Your task is to filter the data below down to the lines holding "Given".

◆ **Records to use**
"""
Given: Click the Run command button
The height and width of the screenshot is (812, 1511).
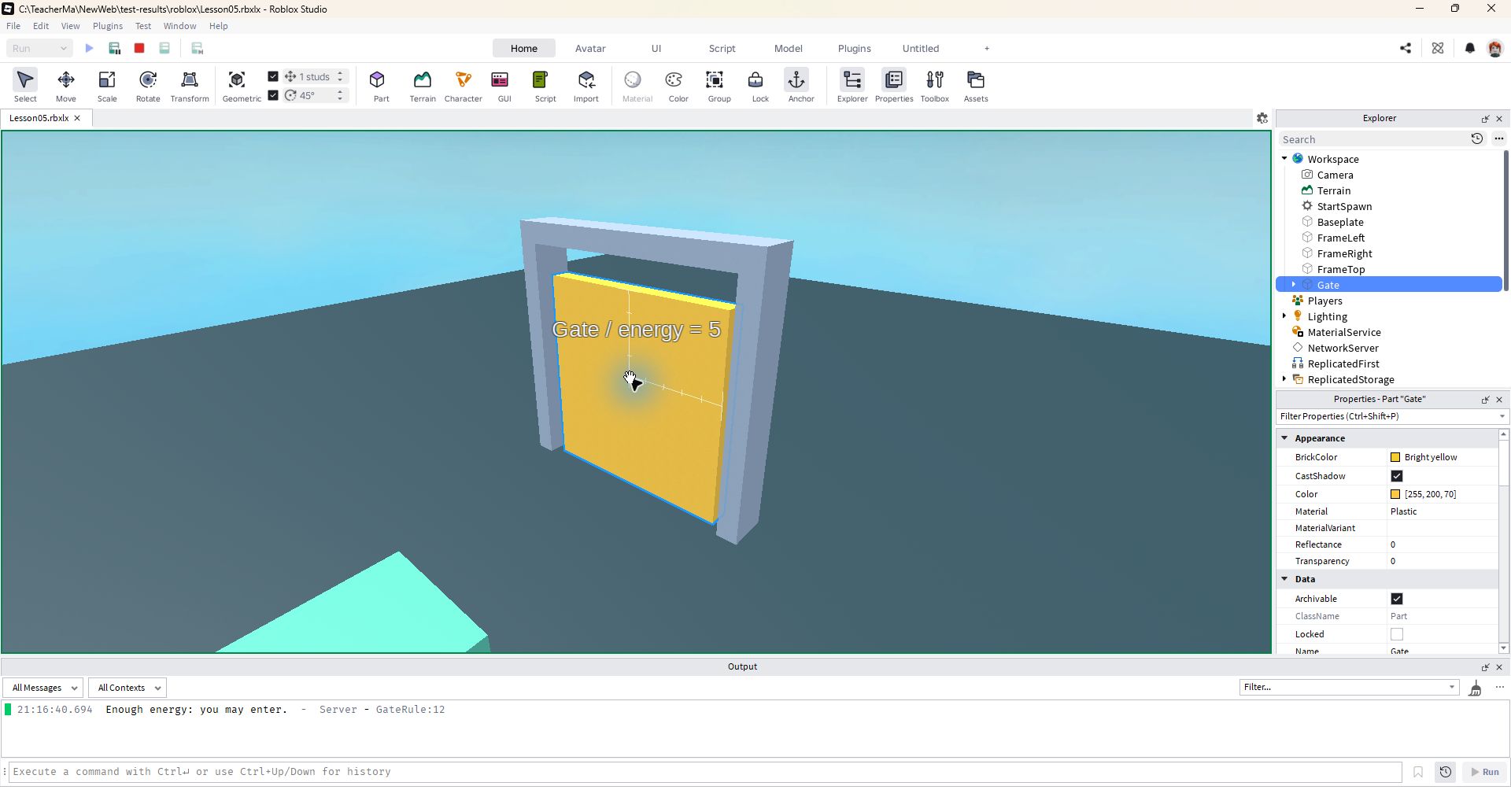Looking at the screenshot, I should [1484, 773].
"""
"""
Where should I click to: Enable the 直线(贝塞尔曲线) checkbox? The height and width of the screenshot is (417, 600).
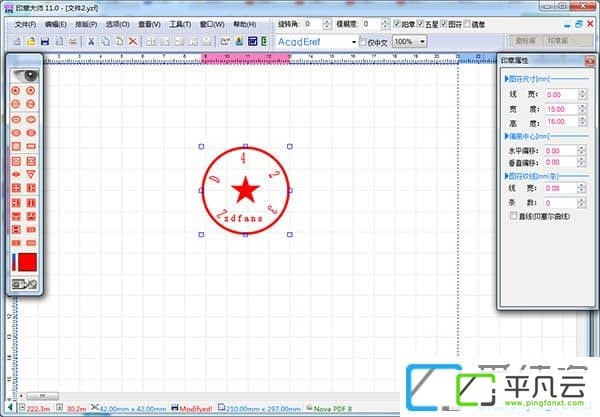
"""
"""
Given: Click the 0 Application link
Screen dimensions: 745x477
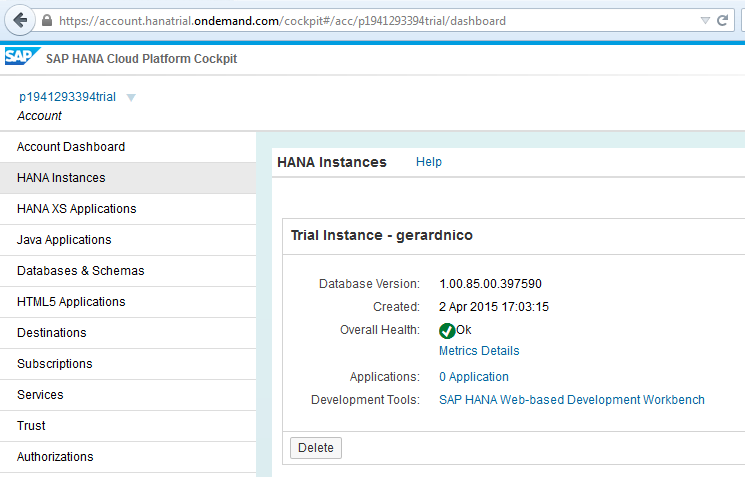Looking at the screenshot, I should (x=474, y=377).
"""
◆ **Finished task**
Given: Click the Run command button
Given: Click the 0 Application link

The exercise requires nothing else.